Nuove Geografie. Strumenti di lavoro



Direzione: Marina Bertoncin (Università di Padova)

Coordinamento del Comitato scientifico: Andrea Pase (Università di Padova)

Comitato scientifico: Tiziana Banini (Sapienza Università di Roma), Raffaele Cattedra (Università di Cagliari), Egidio Dansero (Università di Torino), Elena Dell’Agnese (Università di Milano Bicocca), Giulia De Spuches (Università di Palermo), Floriana Galluccio (Università di Napoli L’Orientale), Francesca Governa (Politecnico di Torino), Mirella Loda (Università di Firenze), Claudio Minca (Università di Bologna), Paola Minoia (Università di Torino), Davide Papotti (Università di Parma).

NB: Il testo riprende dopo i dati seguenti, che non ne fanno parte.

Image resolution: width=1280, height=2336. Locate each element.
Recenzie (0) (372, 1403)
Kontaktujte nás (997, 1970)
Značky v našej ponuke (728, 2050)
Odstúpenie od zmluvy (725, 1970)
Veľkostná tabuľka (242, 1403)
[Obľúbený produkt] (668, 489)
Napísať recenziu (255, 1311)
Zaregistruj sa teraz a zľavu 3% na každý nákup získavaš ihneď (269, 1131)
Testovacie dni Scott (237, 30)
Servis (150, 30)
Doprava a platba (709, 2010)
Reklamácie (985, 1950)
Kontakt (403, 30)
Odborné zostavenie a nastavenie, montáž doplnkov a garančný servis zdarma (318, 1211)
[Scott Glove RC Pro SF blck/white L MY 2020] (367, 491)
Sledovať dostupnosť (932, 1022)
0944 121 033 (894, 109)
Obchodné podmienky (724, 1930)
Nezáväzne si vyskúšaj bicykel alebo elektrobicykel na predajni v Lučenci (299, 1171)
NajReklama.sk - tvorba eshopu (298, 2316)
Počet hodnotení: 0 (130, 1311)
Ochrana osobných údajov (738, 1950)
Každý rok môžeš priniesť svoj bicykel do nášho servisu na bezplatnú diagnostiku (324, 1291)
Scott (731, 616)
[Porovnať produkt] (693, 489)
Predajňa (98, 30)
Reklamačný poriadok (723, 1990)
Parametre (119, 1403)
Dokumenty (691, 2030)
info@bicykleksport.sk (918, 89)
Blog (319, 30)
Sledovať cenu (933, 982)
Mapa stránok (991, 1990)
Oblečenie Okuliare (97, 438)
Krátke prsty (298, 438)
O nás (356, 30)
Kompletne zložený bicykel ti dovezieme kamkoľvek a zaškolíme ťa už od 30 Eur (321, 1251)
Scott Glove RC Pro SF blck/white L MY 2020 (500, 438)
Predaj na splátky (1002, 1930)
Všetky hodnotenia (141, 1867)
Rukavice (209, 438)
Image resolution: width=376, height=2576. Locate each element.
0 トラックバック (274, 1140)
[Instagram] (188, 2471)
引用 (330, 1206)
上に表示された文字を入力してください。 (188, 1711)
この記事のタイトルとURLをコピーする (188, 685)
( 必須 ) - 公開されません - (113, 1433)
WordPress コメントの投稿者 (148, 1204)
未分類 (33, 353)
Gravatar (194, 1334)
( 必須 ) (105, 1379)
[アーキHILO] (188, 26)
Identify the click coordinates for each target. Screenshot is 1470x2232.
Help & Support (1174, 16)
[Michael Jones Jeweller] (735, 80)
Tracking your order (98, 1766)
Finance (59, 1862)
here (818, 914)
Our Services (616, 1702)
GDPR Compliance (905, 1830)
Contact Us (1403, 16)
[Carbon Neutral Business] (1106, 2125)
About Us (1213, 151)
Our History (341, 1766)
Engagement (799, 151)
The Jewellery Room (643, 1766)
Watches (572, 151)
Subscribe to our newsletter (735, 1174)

Questa collana intende proporre esplorazioni sul terreno dei nuovi modi di rappresentare, studiare e discutere il territorio. Nuovi modi perché gli oggetti della ricerca geografica cambiano: mutano gli assetti territoriali, si affacciano altri attori, si identificano tematiche inedite o interpretate con inedite sensibilità.

Il nuovo richiede superamento.
Da un lato come capacità di oltrepassare i limiti disciplinari per collegarsi a quanto si sta elaborando nelle scienze vicine e che utilmente possiamo incrociare. Dall’altro come disponibilità ad andare oltre le più consolidate costruzioni teoriche che la disciplina ha sinora prodotto per saggiare ipotesi diverse.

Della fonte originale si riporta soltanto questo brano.